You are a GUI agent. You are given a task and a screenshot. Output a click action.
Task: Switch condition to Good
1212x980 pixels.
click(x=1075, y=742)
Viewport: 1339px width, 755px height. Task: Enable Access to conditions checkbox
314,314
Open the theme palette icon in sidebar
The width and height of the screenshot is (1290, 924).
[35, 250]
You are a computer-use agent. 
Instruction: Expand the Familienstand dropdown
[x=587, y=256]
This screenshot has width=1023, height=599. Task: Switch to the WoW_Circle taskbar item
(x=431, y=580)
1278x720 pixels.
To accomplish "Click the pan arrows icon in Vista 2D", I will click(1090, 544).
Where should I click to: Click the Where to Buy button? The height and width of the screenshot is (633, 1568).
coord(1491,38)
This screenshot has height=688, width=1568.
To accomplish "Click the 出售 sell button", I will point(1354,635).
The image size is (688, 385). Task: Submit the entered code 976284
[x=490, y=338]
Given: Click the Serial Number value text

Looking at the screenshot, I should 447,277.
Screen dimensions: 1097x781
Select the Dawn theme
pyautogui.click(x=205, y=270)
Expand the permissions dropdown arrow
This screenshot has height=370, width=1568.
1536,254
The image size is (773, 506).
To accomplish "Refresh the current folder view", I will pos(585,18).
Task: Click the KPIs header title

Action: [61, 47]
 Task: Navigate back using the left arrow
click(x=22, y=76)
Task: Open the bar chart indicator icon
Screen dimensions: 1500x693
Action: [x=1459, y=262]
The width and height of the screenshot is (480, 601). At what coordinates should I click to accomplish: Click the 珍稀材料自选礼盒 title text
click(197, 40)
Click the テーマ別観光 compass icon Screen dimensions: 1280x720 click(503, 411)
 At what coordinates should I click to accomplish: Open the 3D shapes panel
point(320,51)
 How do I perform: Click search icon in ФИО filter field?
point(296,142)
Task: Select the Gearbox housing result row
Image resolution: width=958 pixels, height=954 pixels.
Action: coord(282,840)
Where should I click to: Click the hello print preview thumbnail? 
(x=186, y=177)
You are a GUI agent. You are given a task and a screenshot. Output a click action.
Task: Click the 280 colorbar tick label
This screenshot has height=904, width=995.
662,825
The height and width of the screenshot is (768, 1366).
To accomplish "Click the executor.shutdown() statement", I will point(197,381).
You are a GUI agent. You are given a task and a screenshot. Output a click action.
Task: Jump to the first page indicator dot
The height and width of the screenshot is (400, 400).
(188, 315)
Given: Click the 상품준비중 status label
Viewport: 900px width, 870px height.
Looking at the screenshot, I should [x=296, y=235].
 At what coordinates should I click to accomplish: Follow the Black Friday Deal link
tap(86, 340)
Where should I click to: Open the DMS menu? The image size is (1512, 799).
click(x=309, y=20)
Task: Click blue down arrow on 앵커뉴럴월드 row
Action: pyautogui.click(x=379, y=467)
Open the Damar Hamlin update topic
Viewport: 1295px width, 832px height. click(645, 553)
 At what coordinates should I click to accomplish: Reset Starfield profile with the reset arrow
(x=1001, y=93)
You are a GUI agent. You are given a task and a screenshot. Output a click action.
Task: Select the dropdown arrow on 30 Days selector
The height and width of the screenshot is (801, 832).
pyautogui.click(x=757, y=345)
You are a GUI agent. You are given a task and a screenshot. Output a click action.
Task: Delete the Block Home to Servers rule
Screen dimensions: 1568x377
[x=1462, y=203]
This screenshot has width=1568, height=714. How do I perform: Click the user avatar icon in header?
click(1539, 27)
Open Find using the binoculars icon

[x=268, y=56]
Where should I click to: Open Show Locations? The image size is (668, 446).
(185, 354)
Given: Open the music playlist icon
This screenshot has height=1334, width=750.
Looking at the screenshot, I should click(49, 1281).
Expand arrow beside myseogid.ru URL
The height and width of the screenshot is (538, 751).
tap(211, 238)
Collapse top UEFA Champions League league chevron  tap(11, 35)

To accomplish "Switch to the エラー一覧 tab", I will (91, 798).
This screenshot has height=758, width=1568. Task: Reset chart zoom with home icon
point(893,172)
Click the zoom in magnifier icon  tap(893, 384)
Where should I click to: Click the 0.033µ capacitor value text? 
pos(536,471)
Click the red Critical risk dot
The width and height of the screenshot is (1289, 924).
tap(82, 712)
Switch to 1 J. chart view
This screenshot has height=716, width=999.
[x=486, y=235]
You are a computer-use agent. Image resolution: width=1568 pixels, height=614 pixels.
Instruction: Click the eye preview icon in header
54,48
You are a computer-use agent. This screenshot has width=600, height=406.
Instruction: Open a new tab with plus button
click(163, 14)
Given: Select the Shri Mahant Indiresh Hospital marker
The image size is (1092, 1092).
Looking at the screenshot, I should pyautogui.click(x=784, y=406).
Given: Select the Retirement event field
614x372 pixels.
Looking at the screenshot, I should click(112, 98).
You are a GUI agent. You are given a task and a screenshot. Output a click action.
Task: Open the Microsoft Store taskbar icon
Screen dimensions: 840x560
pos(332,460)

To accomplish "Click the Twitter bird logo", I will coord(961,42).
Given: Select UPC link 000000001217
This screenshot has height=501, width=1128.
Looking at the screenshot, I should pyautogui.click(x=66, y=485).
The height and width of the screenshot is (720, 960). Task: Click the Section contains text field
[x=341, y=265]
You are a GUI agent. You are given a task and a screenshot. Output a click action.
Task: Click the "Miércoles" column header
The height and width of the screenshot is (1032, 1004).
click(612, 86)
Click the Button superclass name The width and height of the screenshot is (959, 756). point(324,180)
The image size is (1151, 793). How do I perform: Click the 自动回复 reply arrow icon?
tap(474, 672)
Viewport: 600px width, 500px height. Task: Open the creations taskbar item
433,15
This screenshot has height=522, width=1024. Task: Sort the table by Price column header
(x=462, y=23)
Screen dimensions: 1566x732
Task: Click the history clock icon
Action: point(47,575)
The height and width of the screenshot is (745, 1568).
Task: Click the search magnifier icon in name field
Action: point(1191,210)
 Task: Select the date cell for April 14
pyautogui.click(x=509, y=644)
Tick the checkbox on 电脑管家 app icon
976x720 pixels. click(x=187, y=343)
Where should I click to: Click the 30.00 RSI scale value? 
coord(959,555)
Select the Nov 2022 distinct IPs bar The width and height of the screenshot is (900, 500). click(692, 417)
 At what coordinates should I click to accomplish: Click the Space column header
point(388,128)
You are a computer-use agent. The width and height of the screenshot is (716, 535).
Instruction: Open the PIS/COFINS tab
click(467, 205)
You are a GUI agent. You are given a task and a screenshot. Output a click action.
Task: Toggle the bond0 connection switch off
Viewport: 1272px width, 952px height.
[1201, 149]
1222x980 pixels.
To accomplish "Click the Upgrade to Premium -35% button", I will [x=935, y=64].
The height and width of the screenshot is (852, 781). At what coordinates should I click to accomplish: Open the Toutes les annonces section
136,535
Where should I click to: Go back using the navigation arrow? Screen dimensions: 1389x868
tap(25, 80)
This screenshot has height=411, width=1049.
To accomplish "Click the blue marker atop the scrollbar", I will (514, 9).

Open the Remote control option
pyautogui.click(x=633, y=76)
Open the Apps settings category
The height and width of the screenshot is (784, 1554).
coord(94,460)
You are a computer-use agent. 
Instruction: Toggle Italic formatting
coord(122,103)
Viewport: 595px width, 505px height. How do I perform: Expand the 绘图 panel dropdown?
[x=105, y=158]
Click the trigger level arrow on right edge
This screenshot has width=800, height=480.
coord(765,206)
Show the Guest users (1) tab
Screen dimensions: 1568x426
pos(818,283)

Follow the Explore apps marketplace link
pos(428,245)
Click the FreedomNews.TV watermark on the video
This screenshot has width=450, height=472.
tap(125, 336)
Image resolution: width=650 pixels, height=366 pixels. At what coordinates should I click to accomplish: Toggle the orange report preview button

_Exercise_.
Look through the material above for the word "indicator" and copy every line that has it.

_Result_.
Task: Open the bar chart indicator icon
Task: Jump to the first page indicator dot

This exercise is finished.